For the third time in the span of a week, Disney CEO Bob Chapek has issued a statement addressing how the company responded to Florida’s so-called “Don’t Say Gay” legislation. 

The bill which is supported by Republican Florida Gov. Ron DeSantis, would forbid “classroom discussion about sexual orientation or gender identity” in public schools from kindergarten through third grade “or in a manner that is not age-appropriate or developmentally appropriate for students in accordance with state standards.”

Facing criticism for Disney having donated to every politician who sponsored the bill, Chapek initially said a public condemnation would be “counterproductive.” Met with only more criticism, the Disney CEO shifted his tone at the company’s annual meeting, publicly opposing the bill and saying he had called DeSantis “to express our disappointment and concern that if legislation becomes law it could be used to unfairly target gay, lesbian, non-binary and transgender kids and families.”

But that didn’t stop the backlash from any part of the political spectrum.

Human Rights Campaign, the largest LGBTQ+ rights group in the U.S., said it wouldn’t accept Disney’s pledged $5 million donation until it sees “meaningful action” to oppose proposals like the “Don’t Say Gay” bill.   

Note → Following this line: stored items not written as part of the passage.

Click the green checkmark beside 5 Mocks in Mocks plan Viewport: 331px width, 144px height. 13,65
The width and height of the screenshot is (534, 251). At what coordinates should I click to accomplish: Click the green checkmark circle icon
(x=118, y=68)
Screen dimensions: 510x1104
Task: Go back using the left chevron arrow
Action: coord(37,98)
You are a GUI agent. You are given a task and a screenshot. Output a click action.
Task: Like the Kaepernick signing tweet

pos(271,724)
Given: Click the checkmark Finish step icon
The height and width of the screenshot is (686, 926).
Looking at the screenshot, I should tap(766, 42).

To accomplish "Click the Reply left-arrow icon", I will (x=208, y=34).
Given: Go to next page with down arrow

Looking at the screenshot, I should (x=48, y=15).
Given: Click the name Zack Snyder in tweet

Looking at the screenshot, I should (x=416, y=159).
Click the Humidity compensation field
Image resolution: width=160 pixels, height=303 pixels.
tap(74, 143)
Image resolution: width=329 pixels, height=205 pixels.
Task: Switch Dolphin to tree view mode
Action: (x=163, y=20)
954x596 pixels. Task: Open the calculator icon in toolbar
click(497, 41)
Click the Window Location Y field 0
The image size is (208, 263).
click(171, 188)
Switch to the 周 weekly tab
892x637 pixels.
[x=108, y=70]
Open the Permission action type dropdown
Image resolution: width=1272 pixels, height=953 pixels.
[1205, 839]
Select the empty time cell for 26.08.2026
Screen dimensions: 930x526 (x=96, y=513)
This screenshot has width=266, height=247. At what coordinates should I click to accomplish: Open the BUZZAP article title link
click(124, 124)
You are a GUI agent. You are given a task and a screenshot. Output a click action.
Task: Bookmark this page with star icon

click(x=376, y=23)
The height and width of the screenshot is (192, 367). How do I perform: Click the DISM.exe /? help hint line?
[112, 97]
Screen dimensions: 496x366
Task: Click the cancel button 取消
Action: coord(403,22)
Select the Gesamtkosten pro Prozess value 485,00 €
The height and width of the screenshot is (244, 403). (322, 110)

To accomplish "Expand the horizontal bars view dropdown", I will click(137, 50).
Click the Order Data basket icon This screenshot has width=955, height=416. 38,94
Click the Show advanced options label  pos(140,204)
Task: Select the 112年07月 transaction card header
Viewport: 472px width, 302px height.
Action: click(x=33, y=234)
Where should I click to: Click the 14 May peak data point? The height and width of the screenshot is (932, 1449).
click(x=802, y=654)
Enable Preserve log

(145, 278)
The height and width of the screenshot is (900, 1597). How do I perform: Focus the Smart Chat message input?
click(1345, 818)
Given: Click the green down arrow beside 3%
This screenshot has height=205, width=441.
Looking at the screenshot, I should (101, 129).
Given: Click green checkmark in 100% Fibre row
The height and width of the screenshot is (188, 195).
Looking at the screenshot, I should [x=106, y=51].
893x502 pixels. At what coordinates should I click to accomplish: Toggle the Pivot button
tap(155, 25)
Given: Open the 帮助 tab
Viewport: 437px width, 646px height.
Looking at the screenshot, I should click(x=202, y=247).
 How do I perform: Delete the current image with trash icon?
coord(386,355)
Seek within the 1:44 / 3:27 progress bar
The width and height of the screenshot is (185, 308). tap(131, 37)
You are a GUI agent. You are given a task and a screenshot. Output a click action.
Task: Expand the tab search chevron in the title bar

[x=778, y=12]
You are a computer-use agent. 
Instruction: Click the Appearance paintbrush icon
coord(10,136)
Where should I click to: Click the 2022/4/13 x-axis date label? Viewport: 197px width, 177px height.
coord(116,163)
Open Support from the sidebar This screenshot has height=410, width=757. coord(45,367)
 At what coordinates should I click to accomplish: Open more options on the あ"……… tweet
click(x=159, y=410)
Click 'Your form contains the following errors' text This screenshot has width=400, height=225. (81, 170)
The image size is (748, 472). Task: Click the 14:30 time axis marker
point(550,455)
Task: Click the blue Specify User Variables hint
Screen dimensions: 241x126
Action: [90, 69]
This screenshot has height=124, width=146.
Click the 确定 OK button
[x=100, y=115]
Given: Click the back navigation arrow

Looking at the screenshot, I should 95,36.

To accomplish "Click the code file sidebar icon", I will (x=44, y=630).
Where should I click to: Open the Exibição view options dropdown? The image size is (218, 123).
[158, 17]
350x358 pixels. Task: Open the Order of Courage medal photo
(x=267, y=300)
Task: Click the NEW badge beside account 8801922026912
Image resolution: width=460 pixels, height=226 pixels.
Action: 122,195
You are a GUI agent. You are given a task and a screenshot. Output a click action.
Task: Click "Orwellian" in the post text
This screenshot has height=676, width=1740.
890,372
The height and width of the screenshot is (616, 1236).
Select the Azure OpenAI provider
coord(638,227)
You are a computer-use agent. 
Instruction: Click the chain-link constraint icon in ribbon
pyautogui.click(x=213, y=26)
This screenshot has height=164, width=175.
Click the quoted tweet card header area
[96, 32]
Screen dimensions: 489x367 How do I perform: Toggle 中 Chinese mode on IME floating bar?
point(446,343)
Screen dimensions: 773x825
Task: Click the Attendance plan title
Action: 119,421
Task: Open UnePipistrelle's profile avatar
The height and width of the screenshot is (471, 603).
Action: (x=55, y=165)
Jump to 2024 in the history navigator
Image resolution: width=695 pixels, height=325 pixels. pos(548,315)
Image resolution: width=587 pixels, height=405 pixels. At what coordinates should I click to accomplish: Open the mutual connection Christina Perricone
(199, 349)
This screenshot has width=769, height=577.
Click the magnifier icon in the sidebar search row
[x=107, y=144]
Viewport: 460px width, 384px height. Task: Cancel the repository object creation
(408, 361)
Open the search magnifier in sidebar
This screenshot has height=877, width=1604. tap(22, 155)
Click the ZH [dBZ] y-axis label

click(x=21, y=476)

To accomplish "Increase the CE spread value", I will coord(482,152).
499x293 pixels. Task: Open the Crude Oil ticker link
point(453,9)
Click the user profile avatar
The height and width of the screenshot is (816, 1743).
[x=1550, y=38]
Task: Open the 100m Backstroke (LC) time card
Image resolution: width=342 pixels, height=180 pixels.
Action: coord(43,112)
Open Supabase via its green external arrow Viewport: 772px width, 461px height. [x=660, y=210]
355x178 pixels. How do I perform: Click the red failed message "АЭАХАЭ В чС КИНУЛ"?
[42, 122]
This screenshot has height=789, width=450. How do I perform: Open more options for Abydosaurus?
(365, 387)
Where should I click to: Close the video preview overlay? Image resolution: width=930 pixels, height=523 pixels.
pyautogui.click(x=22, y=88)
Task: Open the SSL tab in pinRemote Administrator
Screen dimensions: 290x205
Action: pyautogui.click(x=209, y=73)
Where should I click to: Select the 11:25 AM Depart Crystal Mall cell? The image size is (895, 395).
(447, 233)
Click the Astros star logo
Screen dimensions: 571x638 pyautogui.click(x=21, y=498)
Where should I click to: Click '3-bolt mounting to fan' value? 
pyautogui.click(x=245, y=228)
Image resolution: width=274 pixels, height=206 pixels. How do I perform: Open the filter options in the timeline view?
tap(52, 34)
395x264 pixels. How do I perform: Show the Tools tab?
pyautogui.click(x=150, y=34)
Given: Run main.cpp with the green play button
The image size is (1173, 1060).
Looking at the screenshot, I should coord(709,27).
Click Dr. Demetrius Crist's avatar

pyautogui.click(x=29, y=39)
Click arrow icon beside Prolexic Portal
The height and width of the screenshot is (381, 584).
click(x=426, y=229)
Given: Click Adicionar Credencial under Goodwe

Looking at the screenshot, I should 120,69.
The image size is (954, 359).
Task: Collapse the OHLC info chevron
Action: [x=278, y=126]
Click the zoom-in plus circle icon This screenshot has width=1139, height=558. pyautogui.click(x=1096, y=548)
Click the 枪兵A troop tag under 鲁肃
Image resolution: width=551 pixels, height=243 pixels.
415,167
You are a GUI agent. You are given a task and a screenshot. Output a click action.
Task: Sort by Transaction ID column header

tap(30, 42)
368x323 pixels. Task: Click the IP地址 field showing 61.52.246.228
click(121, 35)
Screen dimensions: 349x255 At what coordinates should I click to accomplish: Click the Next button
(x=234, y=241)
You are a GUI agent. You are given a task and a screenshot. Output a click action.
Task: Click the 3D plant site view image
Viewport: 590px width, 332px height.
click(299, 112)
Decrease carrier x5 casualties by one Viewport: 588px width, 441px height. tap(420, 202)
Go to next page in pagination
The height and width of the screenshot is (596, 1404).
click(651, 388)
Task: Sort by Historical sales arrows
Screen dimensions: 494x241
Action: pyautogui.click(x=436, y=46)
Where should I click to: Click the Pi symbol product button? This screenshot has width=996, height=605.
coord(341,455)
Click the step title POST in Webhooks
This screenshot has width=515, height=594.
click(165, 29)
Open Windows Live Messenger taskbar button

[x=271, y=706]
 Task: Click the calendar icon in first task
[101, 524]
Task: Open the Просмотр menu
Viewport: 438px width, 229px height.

On the right, DeSantis slammed Disney’s response, stating in video obtained by Fox News, “You have companies, like at Disney, that are going to say and criticize parents’ rights, they’re going to criticize the fact that we don’t want transgenderism in kindergarten in first grade classrooms. If that’s the hill they’re going to die on, then how do they possibly explain lining their pockets with their relationship from the Communist Party of China?” Disney does, in fact, do business with China, including co-ownership of the Shanghai Disneyland Resort, and has been criticized for filming parts of the 2020 remake of “Mulan” in Xinjiang province, where the Chinese government has forced around 2 million Uyghur Muslims into internment camps. 

Which brings us to Chapek’s latest memo to employees on Friday. In addition to apologizing for the company’s earlier refusal to take a stance and saying “I let you down,” he announced Disney would be “pausing all political donations in the state of Florida” as it re-evaluates its advocacy efforts. 

“I truly believe we are an infinitely better and stronger company because of our LGBTQ+ community,” Chapek said. “I missed the mark in this case but am an ally you can count on—and I will be an outspoken champion for the protections, visibility, and opportunity you deserve.”

While Disney has taken more heat for its political donations, its biggest theme park rival has also given money to the “Don’t Say Gay” bill’s sponsors. Universal Orlando’s parent company, Comcast, has donated $28,000 to the bill’s sponsors, according to Popular Information, a newsletter written by liberal journalist Jedd Legum. Like Disney, Universal Orlando claims to be supportive of LGBTQ+ rights, selling “Love is Universal” merchandise during Pride Month. 

Multiple emails sent by Theme Park Tribune to Comcast’s press officers asking about these donations, and seeking comment on the company’s position on the legislation, have gone unanswered.